The Prescription Against Heretics 22,30 [ A.D. 200]

St. Hippolytus of Rome, (A.D. 170-236), Roman; bishop and martyr, probably a scholar of St. Irenæus of Lyons.

When a deacon is to be ordained, he is chosen after the fashion of those things said above, the bishop alone in like manner imposing his hands upon him as we have prescribed. In the ordaining of a deacon, this is the reason why the bishop alone is to impose his hands upon him: He is not ordained to the priesthood, but to serve the bishop and to fulfill the bishop's command. He has no part in the council of the clergy, but is to attend to his own duties and is to acquaint the bishop with such matters as are needful.

On a presbyter [priest], however, let the presbyters impose their hands because of the common and like Spirit of the clergy. Even so, the presbyter has only the power to receive [the Spirit], and not the power to give [the Spirit]. That is why a presbyter does not ordain the clergy; for at the ordaining of a presbyter, he but seals while the bishop ordains.

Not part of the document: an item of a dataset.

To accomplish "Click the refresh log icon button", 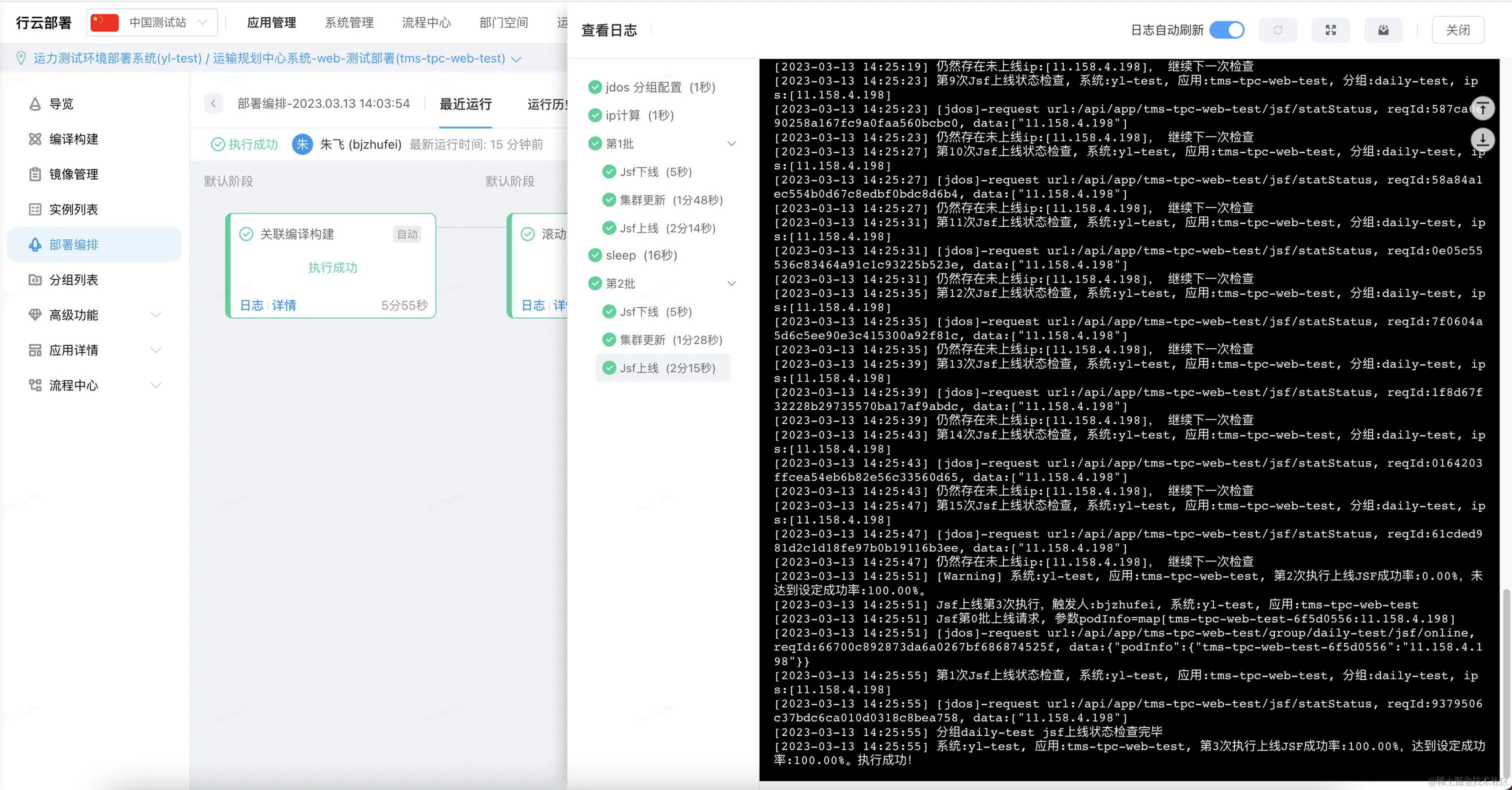I will [x=1277, y=30].
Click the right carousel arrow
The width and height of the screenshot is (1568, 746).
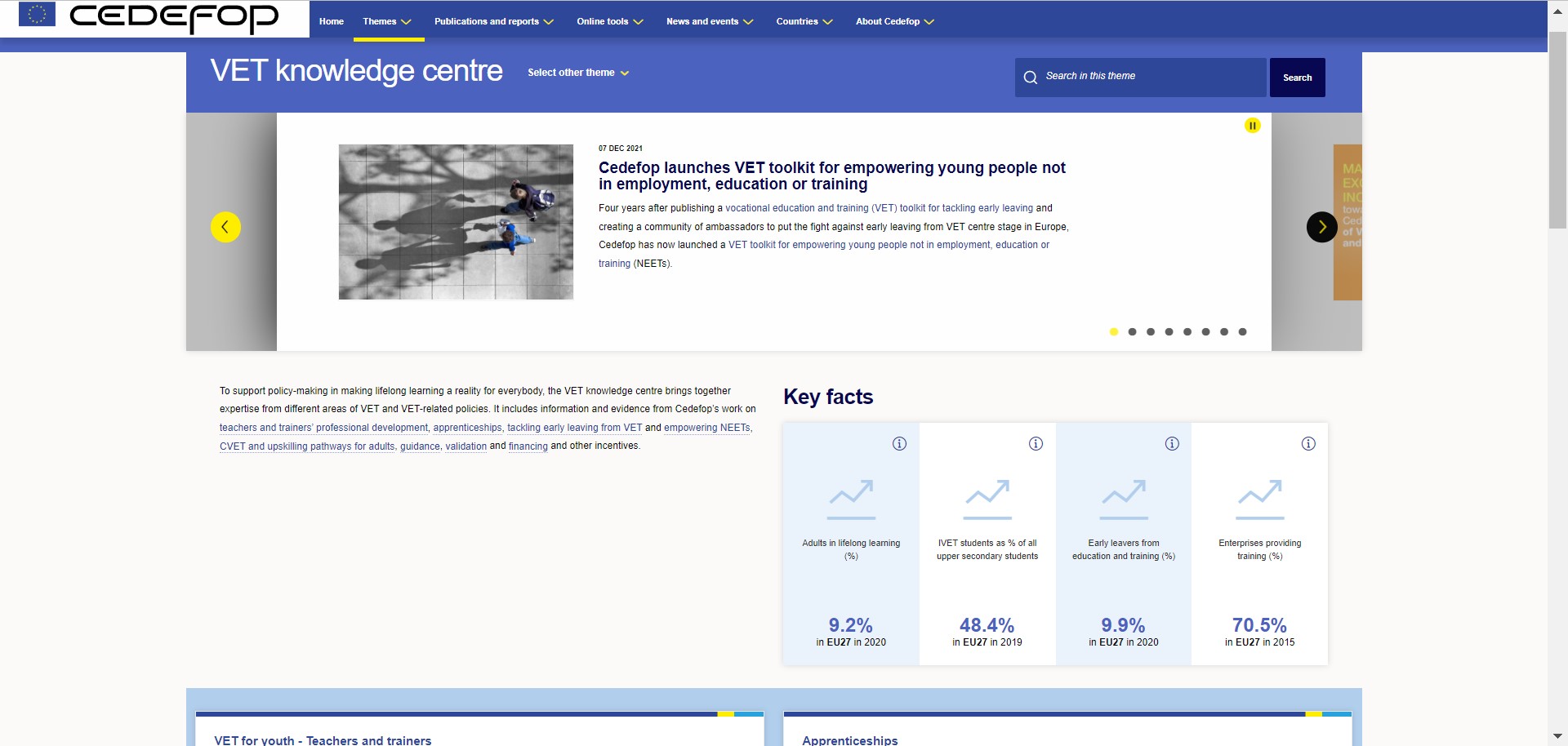tap(1321, 227)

Apostolic Tradition 9 [ A.D. c. 215]



The word Catholic means universal, because Our Blessed Lord came to save all mankind from the fall of Adam and Eve to the last person born up to His Glorious Second Coming.

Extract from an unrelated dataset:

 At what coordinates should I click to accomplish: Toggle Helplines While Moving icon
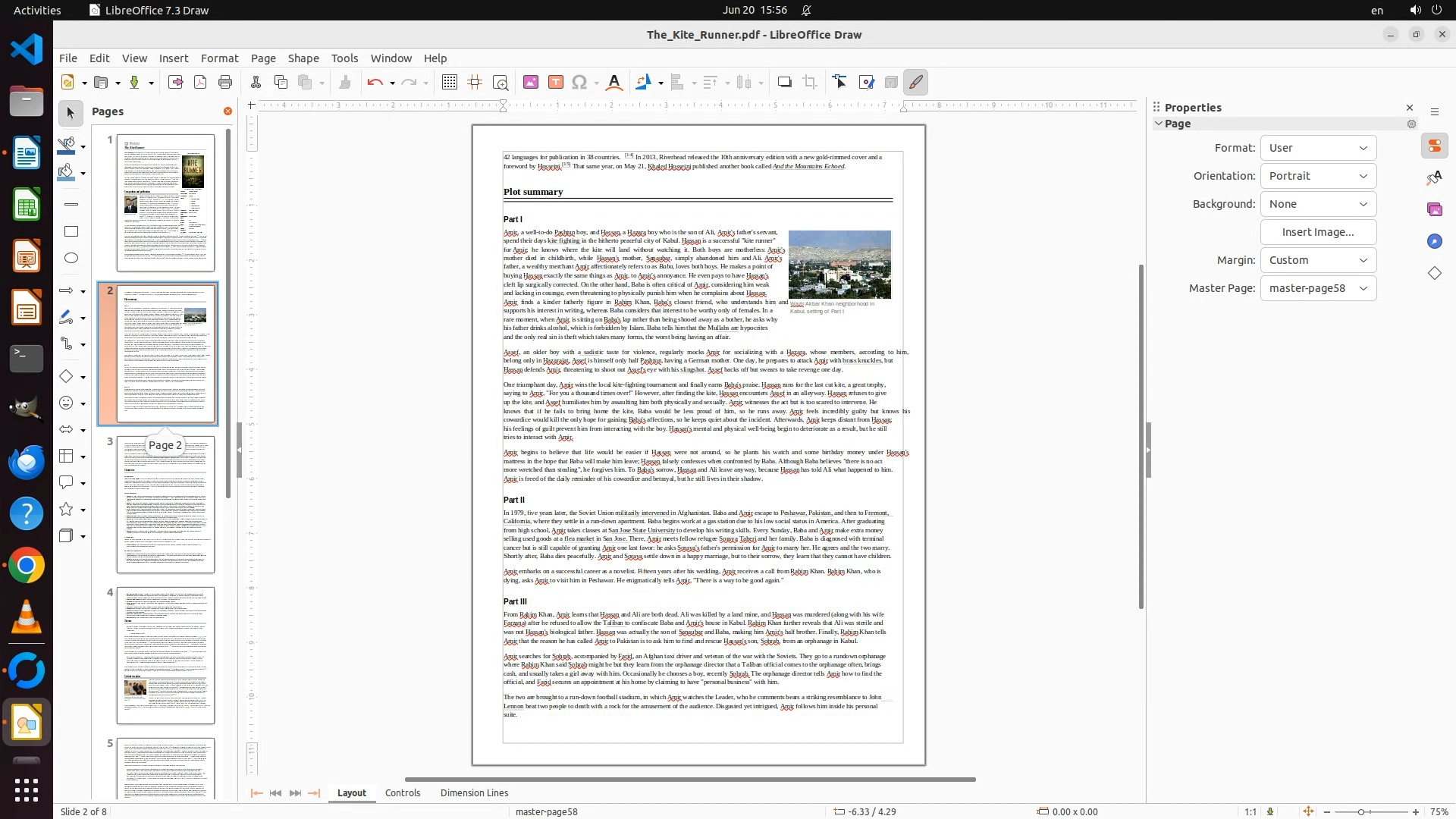tap(475, 82)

The Church's Scriptures that support the Catholicity of the Church:

The Mass foretold in the Old Testament:

10 Who is there even among you who would shut the doors, So that you would not kindle fire on My altar in vain? I have no pleasure in you," Says the Lord of hosts, "Nor will I accept an offering from your hands. 11 For from the rising of the sun, even to its going down, My name shall be great among the Gentiles; In every place incense shall be offered to My name, And a pure offering; For My name shall be great among the nations," Says the Lord of hosts.

Malachi 1:10-11

Persecutions Foretold

14 And this gospel of the kingdom will be preached throughout the whole world, as a testimony to all nations; and then the end will come.

Matthew 24:14

Jesus Commissions the Disciples

15 And he said to them, "Go into all the world and preach the gospel to the whole creation. 16 He who believes and is baptized will be saved; but he who does not believe will be condemned.


Mark 16:15-16

The Ascension of Jesus

8 But you shall receive power when the Holy Spirit has come upon you; and you shall be my witnesses in Jerusalem and in all Judea and Samaria and to the end of the earth."


Acts 1:8

Salvation Is for All

17 So faith comes from what is heard, and what is heard comes by the preaching of Christ. 18 But I ask, have they not heard? Indeed they have; for "Their voice has gone out to all the earth, and their words to the ends of the world."